Drôle de film que ce Président, réalisé par Lionel Delplanque, qui avait déjà commis un Promenons-Nous dans les Bois de sinistre mémoire (bien que mû de bonnes intentions) en 2000.
Ici, on navigue quelque part entre le thriller politique, l’essai sur les méandres du pouvoir, et l’itinéraire d’un jeune homme intelligent mais d’origine modeste au sein des hautes sphères de direction d’un pays… le tout saupoudré d’une histoire d’amour conflictuelle, de morale et d’éthique, de programme politique et de relations familiales difficiles.
Bref, on le voit, non seulement ce genre de film n’est pas facile à résumer ni à décrire, mais on sent également que cette envie d’exhaustivité dans le traitement des personnages et des situations dévoile rapidement ses limites. De fait, à trop vouloir aborder de choses, on finit par faire d’une ambition respectable la faiblesse d’un film.
Loin d’être mauvais cependant, Président souffre d’un manque de ligne directrice qui ne permet pas au scénario de dégager une colonne vertébrale sur la base de laquelle il pourrait se construire et se développer solidement. Du coup le film se risque à perdre le spectateur à force de ne pas choisir sur quel pied danser. On ne sait pas exactement par exemple qui est le personnage principal. Le titre et l’affiche laissait penser que Albert Dupontel dans le rôle du Président français serait au centre du film et finalement l’histoire s’attache autant voire plus au parcours du jeune Mathieu (Jérémie Renier) au sein de l’équipe de conseillers présidentiels.
Le film de Lionel Delplanque me fait étrangement penser à Syriana de Steve Gaghan, qui lui aussi aborde un sujet éminemment politique au travers d’une multitude de personnages dont aucun ne se dégage pour prendre le pas sur les autres, qui lui aussi possède une trame et un scénario exigeants si ce n’est compliqués. Mais là où Gaghan parvient à une certaine alchimie qui confère au film une force de narration inattendue, Delplanque peine un peu plus à arriver à ses fins sur Président. Pourtant le film est émaillé de très bonnes scènes et de passages vraiment intéressants, c’est je pense surtout de liant qu’il manque.

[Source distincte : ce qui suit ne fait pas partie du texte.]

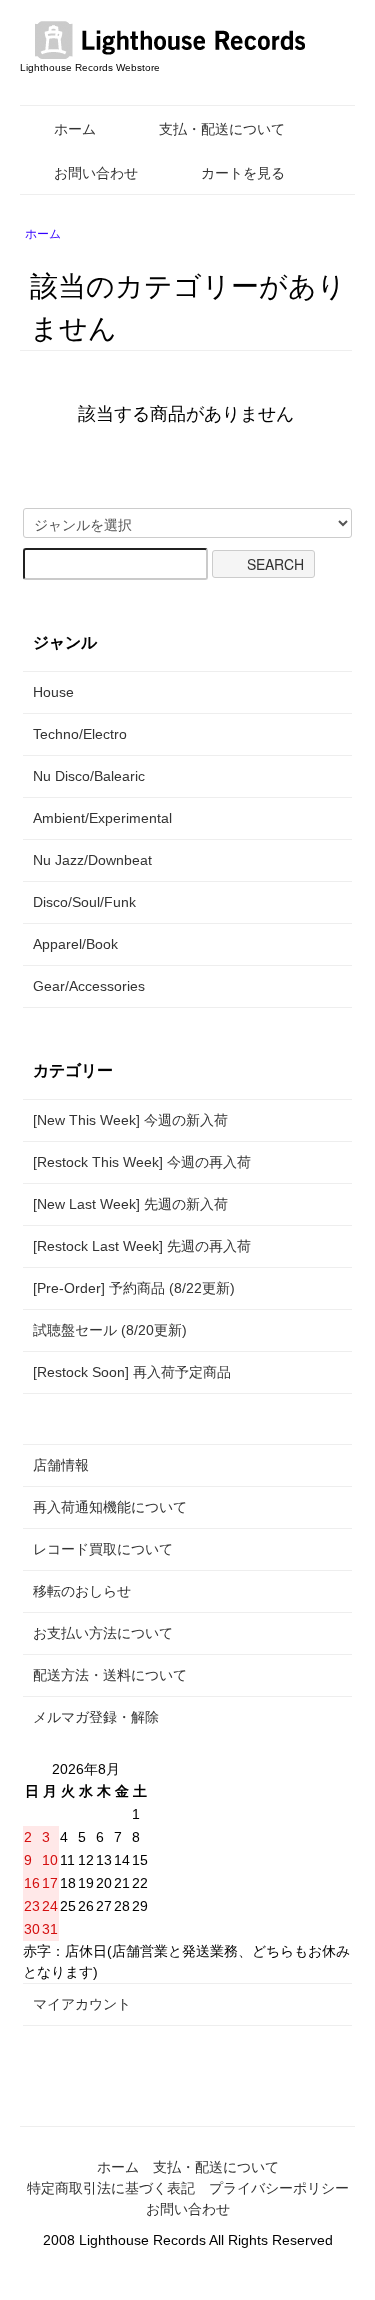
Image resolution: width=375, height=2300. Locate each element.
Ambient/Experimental (102, 818)
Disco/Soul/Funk (84, 902)
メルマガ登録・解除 (96, 1717)
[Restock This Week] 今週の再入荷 (142, 1162)
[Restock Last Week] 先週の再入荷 (142, 1246)
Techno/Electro (80, 734)
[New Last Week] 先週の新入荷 (130, 1204)
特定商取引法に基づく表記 (111, 2188)
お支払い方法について (103, 1633)
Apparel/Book (75, 944)
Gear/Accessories (89, 986)
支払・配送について (222, 129)
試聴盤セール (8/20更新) (110, 1330)
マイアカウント (82, 2004)
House (53, 692)
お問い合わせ (96, 173)
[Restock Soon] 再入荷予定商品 (132, 1372)
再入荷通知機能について (110, 1507)
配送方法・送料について (110, 1675)
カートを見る (243, 173)
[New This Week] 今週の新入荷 (130, 1120)
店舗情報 (61, 1465)
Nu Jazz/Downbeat (92, 860)
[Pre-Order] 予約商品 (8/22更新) (134, 1288)
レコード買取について (103, 1549)
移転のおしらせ (82, 1591)
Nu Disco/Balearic (89, 776)
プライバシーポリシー (279, 2188)
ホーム (75, 129)
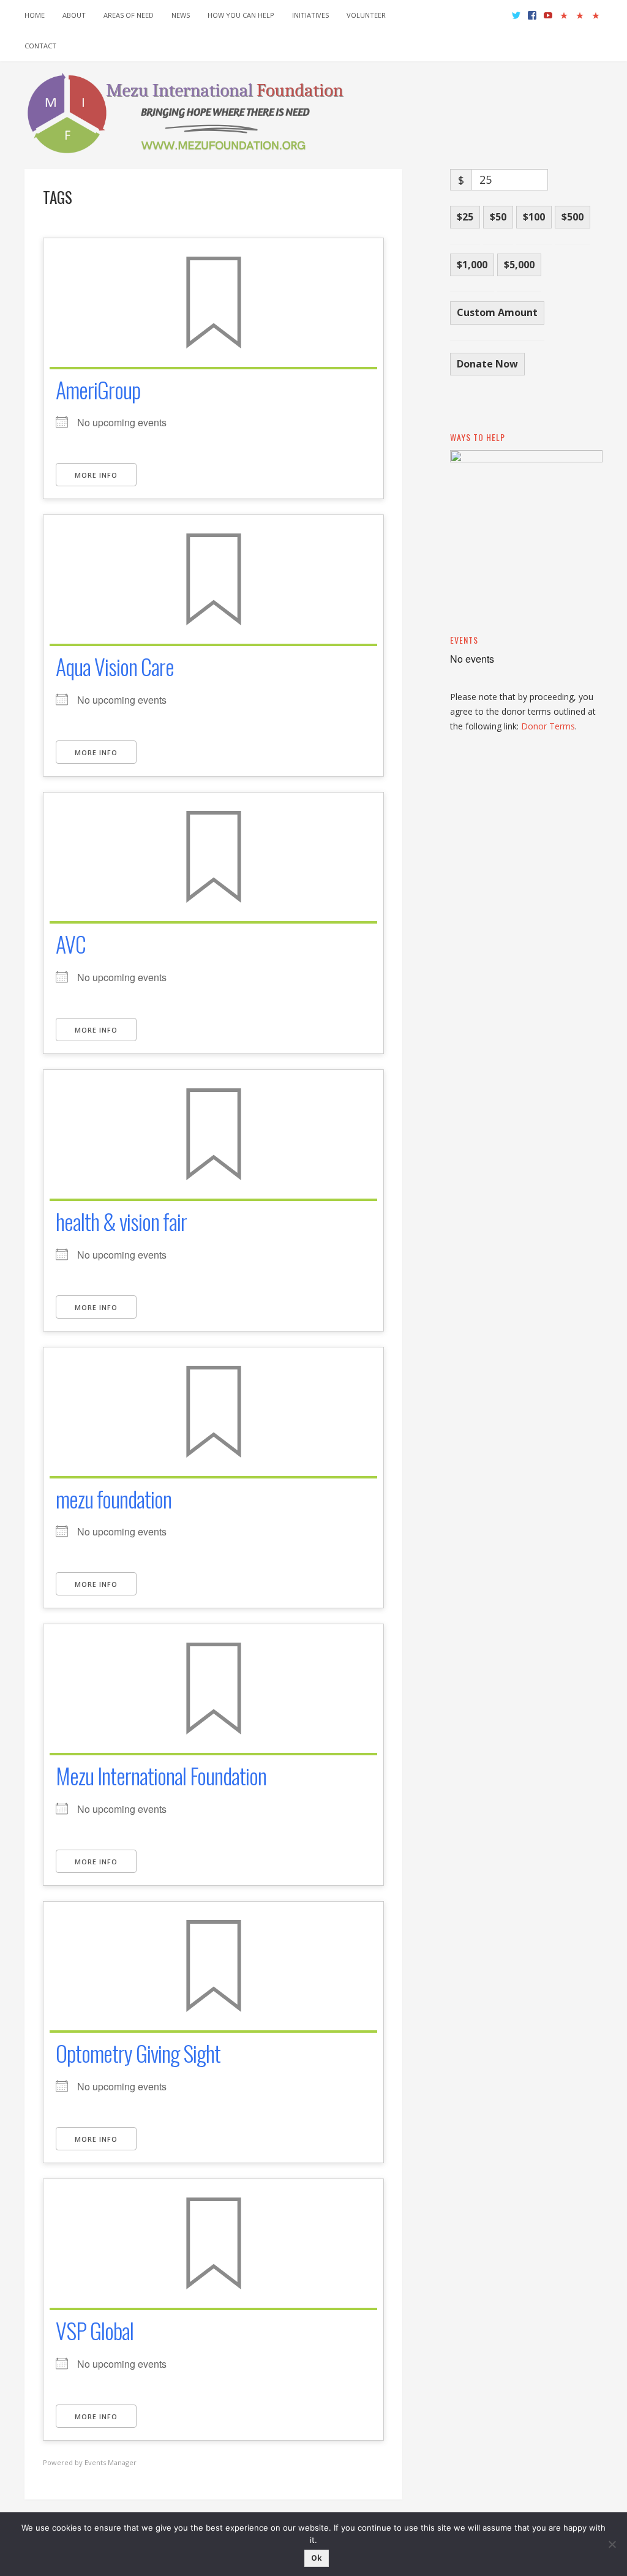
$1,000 (472, 264)
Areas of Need (128, 15)
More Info (96, 475)
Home (34, 15)
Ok (316, 2558)
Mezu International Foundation (161, 1775)
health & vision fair (121, 1221)
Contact (40, 45)
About (74, 15)
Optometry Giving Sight (138, 2052)
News (180, 15)
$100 (534, 217)
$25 (465, 217)
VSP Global (94, 2330)
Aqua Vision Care (115, 666)
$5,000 (519, 264)
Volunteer (366, 15)
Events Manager (110, 2462)
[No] (612, 2544)
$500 (572, 217)
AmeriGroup (98, 389)
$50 (498, 217)
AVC (71, 943)
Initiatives (310, 15)
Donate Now (487, 364)
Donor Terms (548, 726)
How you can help (241, 15)
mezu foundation (113, 1498)
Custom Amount (497, 312)
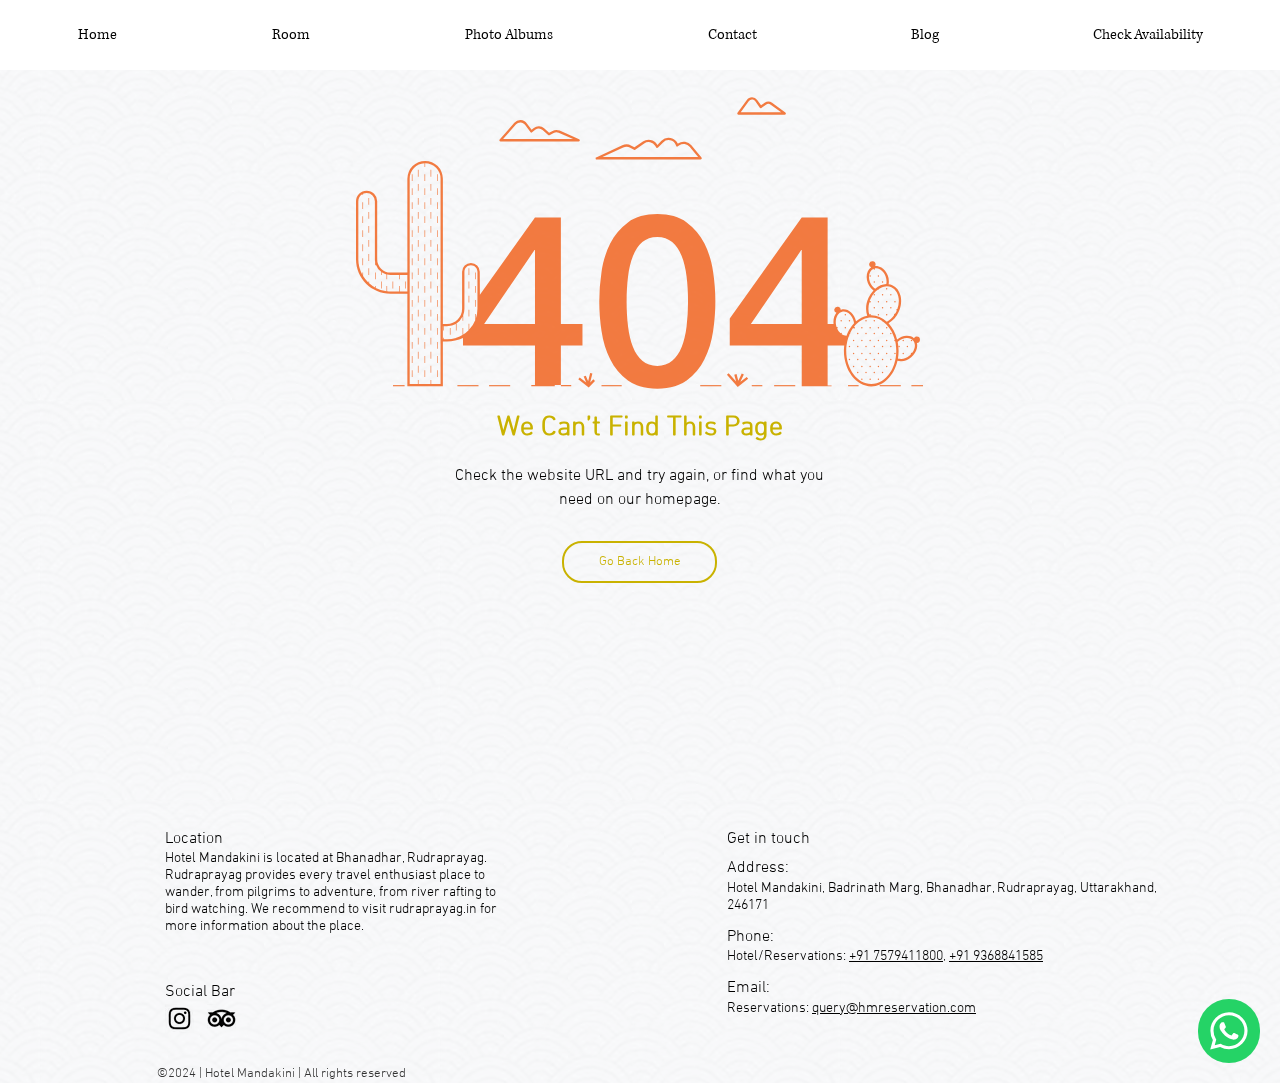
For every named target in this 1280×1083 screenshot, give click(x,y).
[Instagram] (179, 1018)
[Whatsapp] (1229, 1031)
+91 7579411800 (896, 956)
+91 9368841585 (996, 956)
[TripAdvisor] (221, 1018)
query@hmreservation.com (894, 1008)
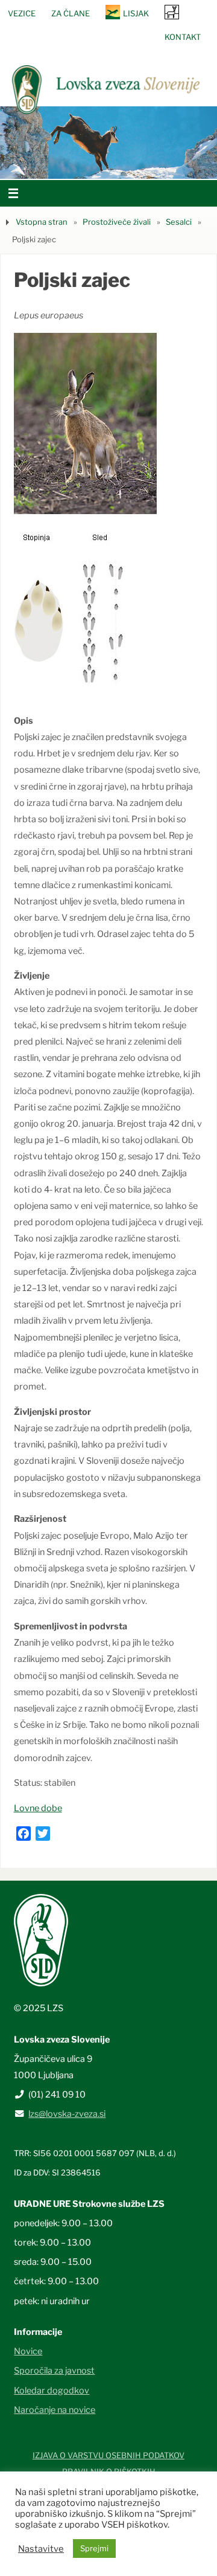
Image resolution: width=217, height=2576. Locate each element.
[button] (72, 163)
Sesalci (179, 222)
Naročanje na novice (54, 2409)
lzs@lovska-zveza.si (66, 2113)
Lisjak (136, 13)
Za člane (70, 13)
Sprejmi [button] (94, 2548)
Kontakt (183, 37)
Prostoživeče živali (117, 222)
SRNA (172, 12)
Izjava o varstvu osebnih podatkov (108, 2455)
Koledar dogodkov (51, 2390)
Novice (28, 2351)
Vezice (22, 13)
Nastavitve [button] (41, 2548)
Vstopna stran (42, 222)
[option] (108, 142)
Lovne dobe (38, 1808)
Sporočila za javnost (54, 2370)
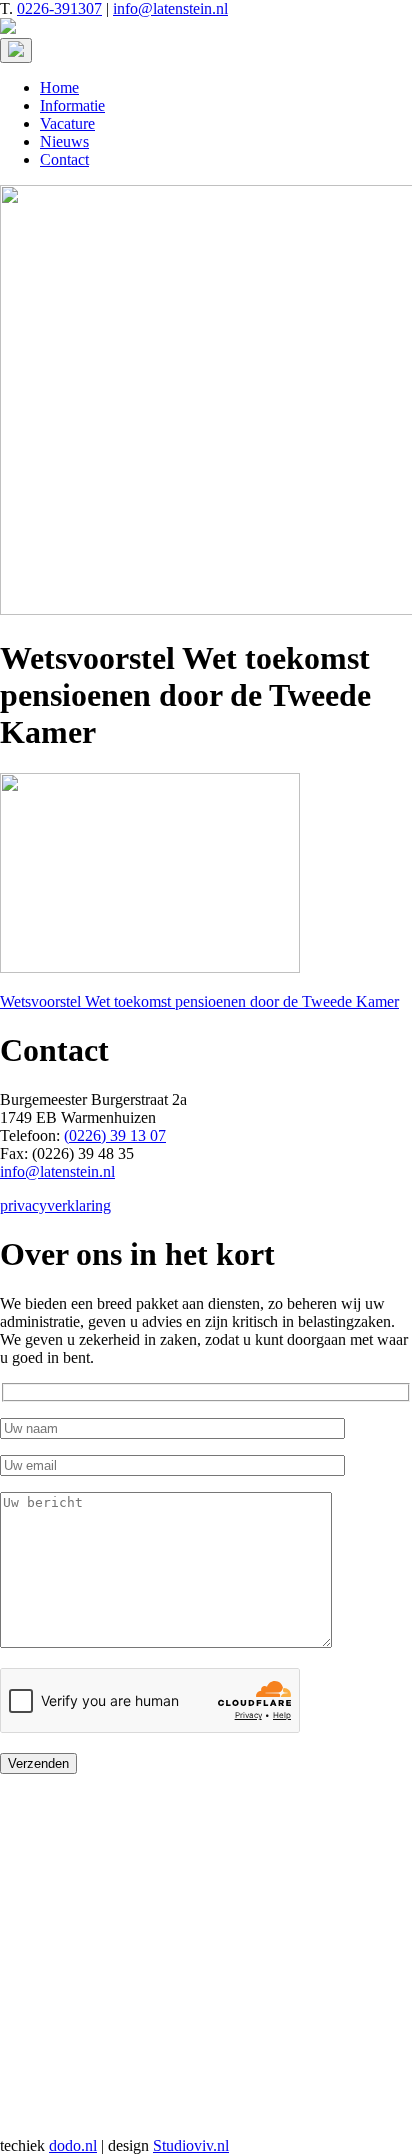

À son crédit on notera une galerie de personnages réussis et emblématiques, à commencer par le Président en personne, interprété par un Albert Dupontel étonnant, qui joue ici dans un registre que non seulement on ne lui connaissait pas, mais dans lequel on ne l’imaginait même pas. Le pari était osé tant on a l’habitude de le voir dans des rôles moins « institutionnels » (quoiqu’il avait déjà fourni une très bonne prestation dans un rôle difficile de médecin pour La Maladie de Sachs en 1999) et contre toute attente il parvient à composer un président tout à fait crédible qui pioche à la fois dans le dynamisme médiatique et la nervosité d’un Sarkozy, la force tranquille et les certitudes d’un Mitterrand, et la science des discours d’un Jospin ou d’un Chirac. Le personnage de Dupontel se voit empêtré dans ses contradictions, cherche à concilier convictions politiques, responsabilités, ses intérêts personnels et ceux de la nation, et finit par se rendre compte que même celui qui détient le pouvoir doit parfois composer avec ce qui va à l’encontre de sa morale et de ses envies. Malgré tout, même ici, on ne peut s’empêcher de remarquer, que les personnages qu’interprète Albert Dupontel ont tous en eux une fêlure, plus ou moins importante, qui les distingue toujours des hommes ordinaires.
Est-ce l’acteur qui insuffle cette part de sa personnalité décalée dans ses rôles ou les personnages pour lesquels on le choisit qui ont cette spécificité en eux ?
Jérémie Renier en jeune premier a évidemment moins de charisme qu’un Dupontel, mais tire son épingle du jeu tout en servant une performance juste mais sans réelle saveur. À noter les sympathiques prestations dans des seconds rôles de Claude Rich en ancien ambassadeur et maître à penser du président, de Jacky Berroyer qui tourne en dérision le poste de chargé de com, et de Mélanie Doutey en fille du président.
Le film de Delplanque, s’il manque un peu de personnalité, a pour lui l’avantage d’explorer des directions vers lesquelles le cinéma français ne s’aventure que rarement voire jamais, et est à ce titre très intéressant. Si les réflexions autour de l’exercice du pouvoir en France restent parfois embrouillées ou insuffisamment explorées, elles ont le mérite d’exister et d’être soulevées par le film. Président n’est certes pas le film de l’année, mais vaut toutefois le coup d’œil.